─── Records for processing ───

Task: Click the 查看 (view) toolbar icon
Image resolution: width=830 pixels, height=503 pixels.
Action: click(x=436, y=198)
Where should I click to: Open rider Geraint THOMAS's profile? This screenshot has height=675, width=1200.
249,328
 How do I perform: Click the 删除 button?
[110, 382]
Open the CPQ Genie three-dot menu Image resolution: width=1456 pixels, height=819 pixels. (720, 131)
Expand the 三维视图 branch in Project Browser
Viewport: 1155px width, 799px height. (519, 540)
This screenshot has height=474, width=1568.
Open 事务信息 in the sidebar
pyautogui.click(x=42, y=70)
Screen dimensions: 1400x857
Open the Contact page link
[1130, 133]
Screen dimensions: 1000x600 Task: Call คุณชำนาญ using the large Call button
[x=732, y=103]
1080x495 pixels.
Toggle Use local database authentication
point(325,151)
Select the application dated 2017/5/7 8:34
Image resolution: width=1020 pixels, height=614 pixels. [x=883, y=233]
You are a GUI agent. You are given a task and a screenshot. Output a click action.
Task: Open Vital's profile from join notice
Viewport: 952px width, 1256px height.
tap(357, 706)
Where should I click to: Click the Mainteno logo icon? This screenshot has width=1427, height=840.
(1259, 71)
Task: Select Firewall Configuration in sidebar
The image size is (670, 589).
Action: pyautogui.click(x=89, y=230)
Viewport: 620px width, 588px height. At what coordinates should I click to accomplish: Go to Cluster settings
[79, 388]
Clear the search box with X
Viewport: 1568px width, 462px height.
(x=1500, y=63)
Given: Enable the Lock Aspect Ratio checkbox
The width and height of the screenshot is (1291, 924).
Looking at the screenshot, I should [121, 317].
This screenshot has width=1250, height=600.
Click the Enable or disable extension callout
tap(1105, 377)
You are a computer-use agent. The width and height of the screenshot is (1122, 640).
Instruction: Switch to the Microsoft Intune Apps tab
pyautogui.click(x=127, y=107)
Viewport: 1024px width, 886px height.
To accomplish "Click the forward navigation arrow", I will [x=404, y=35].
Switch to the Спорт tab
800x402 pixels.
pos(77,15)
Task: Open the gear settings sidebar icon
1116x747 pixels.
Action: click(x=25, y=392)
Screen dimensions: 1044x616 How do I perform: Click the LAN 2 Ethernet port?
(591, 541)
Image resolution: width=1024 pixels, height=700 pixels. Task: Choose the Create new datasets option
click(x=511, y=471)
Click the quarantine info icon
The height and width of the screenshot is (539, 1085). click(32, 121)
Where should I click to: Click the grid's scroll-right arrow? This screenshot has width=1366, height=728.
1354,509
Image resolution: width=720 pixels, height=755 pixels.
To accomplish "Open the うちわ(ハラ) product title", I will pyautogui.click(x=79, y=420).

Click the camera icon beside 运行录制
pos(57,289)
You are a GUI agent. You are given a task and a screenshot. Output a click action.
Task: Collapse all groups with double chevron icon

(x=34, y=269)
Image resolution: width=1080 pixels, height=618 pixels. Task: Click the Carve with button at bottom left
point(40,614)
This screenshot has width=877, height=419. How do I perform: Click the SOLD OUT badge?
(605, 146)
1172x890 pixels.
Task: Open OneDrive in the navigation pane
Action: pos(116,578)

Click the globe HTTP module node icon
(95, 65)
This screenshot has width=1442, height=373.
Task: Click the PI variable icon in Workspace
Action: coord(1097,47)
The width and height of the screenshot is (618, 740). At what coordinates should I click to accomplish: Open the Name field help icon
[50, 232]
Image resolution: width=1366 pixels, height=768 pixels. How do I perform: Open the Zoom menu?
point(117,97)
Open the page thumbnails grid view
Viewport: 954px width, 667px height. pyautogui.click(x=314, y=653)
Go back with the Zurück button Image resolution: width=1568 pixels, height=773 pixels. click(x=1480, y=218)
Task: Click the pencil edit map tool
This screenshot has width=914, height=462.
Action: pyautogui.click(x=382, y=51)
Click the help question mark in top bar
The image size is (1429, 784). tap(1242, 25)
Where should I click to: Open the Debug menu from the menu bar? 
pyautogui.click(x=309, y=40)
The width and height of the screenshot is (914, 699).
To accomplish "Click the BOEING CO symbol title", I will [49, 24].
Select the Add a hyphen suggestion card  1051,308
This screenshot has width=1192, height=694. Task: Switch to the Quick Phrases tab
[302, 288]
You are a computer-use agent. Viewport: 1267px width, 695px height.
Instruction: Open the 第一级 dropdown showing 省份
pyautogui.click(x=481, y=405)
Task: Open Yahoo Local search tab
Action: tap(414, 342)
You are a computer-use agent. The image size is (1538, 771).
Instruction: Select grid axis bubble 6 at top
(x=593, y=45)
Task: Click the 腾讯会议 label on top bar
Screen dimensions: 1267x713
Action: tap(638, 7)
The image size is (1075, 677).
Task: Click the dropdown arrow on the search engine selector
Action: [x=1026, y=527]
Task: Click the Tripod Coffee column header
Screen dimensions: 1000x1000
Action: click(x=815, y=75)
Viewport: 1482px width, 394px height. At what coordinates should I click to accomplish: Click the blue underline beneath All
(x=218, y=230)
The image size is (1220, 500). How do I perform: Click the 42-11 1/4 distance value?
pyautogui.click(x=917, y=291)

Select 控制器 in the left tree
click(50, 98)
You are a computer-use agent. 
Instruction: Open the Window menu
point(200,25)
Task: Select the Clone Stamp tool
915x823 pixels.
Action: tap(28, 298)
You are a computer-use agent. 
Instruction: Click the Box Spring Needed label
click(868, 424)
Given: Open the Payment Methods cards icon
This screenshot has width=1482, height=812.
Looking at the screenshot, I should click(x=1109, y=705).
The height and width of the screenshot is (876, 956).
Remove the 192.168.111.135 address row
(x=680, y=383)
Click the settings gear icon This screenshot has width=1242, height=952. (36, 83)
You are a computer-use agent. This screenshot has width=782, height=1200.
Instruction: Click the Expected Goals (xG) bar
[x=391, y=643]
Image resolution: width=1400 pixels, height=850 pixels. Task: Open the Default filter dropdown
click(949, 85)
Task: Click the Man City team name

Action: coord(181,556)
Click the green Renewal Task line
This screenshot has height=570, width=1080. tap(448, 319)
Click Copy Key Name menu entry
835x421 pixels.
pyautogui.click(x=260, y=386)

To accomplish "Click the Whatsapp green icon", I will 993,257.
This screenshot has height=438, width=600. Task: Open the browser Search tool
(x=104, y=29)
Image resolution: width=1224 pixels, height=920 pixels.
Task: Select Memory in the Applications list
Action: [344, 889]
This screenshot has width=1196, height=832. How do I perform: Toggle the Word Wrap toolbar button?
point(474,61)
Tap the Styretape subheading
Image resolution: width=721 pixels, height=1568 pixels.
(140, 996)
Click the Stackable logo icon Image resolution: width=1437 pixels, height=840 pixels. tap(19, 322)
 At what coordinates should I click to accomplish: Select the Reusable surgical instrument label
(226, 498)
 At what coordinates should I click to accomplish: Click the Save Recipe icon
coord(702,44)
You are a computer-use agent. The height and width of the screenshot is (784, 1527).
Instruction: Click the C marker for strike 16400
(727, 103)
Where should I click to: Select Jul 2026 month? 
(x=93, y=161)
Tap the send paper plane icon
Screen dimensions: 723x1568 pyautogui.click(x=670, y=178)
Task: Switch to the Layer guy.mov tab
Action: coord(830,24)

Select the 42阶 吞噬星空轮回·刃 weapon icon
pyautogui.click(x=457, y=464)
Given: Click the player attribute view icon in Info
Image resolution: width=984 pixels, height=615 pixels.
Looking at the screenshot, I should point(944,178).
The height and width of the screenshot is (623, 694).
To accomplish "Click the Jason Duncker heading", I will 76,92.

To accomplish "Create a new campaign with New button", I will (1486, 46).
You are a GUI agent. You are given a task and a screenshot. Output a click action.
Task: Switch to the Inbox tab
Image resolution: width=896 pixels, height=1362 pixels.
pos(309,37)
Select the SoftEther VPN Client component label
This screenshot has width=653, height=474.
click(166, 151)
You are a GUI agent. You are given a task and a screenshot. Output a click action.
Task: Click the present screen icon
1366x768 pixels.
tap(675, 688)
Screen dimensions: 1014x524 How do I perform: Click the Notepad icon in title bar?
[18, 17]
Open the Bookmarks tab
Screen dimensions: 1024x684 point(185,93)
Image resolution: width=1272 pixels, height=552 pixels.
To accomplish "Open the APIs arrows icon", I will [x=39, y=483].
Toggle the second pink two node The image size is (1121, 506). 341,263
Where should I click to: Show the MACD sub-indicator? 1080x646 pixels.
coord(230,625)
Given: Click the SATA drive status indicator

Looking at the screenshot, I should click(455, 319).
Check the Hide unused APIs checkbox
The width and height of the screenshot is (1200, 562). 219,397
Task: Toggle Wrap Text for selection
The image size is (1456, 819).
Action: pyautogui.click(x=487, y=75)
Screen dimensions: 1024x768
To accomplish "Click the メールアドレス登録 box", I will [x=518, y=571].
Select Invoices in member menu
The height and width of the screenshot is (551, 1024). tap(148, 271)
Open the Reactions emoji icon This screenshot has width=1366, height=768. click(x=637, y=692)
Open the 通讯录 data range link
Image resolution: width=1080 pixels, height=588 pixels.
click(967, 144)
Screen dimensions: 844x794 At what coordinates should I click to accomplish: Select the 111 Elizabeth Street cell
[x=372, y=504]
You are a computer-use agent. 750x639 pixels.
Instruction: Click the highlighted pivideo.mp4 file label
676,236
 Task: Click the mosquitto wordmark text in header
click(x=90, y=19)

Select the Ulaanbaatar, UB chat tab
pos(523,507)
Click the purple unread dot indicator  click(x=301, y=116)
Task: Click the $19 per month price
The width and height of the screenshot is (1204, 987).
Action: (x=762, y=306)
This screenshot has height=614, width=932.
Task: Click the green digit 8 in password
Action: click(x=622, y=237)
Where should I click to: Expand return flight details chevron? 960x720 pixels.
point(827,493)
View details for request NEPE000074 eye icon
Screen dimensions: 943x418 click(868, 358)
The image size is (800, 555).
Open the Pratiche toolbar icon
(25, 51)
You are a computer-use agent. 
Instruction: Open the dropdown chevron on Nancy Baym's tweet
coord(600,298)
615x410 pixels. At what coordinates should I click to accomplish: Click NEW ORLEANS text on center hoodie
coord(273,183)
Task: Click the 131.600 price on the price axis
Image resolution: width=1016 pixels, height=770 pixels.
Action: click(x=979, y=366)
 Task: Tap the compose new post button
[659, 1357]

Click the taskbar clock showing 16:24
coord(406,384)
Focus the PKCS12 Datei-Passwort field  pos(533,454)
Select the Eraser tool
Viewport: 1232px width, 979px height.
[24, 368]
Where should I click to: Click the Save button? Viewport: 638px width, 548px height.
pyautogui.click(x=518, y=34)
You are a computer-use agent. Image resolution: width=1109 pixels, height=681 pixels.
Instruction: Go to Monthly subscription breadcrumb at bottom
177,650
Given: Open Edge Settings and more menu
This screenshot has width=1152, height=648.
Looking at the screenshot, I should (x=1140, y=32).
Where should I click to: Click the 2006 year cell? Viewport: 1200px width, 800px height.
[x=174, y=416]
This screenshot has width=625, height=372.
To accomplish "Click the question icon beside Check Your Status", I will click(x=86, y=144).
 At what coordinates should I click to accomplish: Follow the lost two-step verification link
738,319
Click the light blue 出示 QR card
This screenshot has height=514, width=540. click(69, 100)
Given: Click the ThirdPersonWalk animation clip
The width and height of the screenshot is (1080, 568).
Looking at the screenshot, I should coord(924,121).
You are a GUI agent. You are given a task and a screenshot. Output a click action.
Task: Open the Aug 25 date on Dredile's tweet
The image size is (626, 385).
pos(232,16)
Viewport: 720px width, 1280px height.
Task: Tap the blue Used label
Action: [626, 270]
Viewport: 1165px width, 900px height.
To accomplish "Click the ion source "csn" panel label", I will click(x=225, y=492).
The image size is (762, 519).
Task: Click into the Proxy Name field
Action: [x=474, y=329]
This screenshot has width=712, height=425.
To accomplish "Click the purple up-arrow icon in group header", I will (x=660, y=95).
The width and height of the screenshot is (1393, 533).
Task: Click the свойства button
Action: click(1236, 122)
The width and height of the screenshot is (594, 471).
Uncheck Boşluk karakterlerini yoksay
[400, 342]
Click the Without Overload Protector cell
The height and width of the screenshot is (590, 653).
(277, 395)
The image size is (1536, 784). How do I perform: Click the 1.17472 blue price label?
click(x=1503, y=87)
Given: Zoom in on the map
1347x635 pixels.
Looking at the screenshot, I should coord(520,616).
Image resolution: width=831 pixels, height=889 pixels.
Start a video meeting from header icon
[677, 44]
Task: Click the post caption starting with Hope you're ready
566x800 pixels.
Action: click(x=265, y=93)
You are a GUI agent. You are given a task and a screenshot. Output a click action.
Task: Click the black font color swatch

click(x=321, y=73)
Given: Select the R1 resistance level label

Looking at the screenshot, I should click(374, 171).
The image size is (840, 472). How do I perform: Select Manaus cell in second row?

───

Task description:
Each line from the top of the records above through the line containing "This screenshot has height=474, width=1568." needs to be transcribed exactly, and no line after it.

Output for this task:
Task: Click the 查看 (view) toolbar icon
Image resolution: width=830 pixels, height=503 pixels.
Action: click(x=436, y=198)
Where should I click to: Open rider Geraint THOMAS's profile? This screenshot has height=675, width=1200.
249,328
 How do I perform: Click the 删除 button?
[110, 382]
Open the CPQ Genie three-dot menu Image resolution: width=1456 pixels, height=819 pixels. (720, 131)
Expand the 三维视图 branch in Project Browser
Viewport: 1155px width, 799px height. (519, 540)
This screenshot has height=474, width=1568.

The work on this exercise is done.